Short problem
Rewrite every item from the line with "Linkedin (366, 224)" through the end of the items, keeping the instruction lines as they are. Offset each answer coordinate by adding 12 to both of its numbers.

(Records from a pointing dataset)
>>>

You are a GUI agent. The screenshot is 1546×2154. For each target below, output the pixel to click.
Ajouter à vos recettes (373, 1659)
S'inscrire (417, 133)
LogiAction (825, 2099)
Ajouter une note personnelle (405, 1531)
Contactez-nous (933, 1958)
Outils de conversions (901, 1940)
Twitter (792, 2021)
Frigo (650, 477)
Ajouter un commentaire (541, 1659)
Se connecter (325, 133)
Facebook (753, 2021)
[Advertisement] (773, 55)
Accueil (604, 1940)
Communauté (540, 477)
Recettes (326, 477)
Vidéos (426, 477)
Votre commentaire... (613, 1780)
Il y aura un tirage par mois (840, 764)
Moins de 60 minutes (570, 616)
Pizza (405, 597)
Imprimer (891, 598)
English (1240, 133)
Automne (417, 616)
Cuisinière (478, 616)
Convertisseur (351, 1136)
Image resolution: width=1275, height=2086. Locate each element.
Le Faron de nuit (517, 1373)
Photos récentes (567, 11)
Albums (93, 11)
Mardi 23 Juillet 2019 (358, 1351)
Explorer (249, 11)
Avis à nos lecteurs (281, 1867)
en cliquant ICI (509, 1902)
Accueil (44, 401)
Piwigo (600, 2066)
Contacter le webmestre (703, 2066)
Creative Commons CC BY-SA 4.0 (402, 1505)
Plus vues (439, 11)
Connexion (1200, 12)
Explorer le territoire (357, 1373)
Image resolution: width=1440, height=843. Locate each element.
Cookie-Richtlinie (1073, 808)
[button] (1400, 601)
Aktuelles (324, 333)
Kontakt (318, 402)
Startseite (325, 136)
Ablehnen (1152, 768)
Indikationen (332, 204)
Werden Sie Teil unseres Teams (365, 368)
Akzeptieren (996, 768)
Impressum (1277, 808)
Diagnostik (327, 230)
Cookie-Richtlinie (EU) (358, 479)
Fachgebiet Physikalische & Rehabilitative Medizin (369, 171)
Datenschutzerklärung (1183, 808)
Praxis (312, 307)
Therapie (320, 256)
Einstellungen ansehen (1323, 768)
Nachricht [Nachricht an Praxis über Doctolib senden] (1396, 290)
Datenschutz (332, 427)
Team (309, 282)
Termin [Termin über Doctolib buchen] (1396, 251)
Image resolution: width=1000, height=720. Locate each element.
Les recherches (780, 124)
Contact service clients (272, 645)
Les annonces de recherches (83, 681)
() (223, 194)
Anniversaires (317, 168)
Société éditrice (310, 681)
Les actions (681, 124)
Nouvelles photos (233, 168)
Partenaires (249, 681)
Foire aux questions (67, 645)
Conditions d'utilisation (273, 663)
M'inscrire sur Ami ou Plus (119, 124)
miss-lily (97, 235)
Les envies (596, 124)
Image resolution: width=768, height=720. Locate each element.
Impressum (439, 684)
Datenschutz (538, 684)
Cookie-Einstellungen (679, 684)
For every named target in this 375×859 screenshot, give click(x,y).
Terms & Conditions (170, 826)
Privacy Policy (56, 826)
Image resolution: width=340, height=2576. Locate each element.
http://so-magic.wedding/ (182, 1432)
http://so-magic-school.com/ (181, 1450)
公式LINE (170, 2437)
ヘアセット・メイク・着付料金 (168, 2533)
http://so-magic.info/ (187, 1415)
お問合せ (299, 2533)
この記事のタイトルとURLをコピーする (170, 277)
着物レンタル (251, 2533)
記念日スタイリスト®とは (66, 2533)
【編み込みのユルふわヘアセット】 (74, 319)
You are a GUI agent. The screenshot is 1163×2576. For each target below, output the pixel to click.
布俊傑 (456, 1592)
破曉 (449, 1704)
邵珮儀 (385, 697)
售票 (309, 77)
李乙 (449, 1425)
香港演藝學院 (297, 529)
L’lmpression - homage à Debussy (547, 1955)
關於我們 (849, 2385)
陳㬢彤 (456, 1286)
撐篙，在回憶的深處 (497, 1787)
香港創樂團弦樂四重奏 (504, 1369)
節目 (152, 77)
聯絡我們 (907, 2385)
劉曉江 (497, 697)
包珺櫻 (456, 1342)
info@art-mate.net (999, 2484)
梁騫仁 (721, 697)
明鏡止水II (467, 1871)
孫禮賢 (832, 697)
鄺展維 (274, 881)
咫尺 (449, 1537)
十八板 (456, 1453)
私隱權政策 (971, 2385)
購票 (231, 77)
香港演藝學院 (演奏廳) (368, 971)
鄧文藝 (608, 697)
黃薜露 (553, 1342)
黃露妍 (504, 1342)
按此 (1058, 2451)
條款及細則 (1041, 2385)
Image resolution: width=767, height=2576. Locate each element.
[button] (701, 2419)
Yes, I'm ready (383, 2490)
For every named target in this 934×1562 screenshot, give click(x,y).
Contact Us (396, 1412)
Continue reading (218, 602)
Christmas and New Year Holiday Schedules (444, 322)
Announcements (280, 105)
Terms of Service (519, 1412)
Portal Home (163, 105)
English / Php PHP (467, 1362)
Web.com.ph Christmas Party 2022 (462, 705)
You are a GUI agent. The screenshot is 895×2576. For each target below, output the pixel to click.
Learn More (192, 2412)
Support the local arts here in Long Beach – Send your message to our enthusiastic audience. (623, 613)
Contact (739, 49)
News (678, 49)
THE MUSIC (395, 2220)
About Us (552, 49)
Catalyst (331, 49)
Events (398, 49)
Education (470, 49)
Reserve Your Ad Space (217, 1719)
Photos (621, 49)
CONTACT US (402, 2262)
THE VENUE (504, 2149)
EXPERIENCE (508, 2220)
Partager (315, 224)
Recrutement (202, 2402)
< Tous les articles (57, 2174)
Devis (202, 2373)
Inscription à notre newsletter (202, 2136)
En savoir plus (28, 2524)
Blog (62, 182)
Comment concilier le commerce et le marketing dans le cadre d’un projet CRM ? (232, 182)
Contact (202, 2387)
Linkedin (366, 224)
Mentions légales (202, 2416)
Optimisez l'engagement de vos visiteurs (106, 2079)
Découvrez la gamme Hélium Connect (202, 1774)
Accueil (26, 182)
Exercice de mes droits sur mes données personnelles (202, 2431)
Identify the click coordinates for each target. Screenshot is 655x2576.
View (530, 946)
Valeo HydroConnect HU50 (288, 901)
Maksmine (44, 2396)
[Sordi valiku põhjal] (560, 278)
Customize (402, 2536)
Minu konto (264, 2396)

<<<

Expected answer
Linkedin (378, 236)
Mentions légales (214, 2428)
Optimisez l'engagement de vos visiteurs (118, 2091)
Découvrez la gamme Hélium Connect (214, 1786)
Accueil (38, 194)
Exercice de mes droits sur mes données personnelles (214, 2443)
Identify the click coordinates for each target. Screenshot is 655x2576.
View (542, 958)
Valeo HydroConnect HU50 (300, 913)
Maksmine (56, 2408)
[Sordi valiku põhjal] (572, 290)
Customize (414, 2548)
Minu konto (276, 2408)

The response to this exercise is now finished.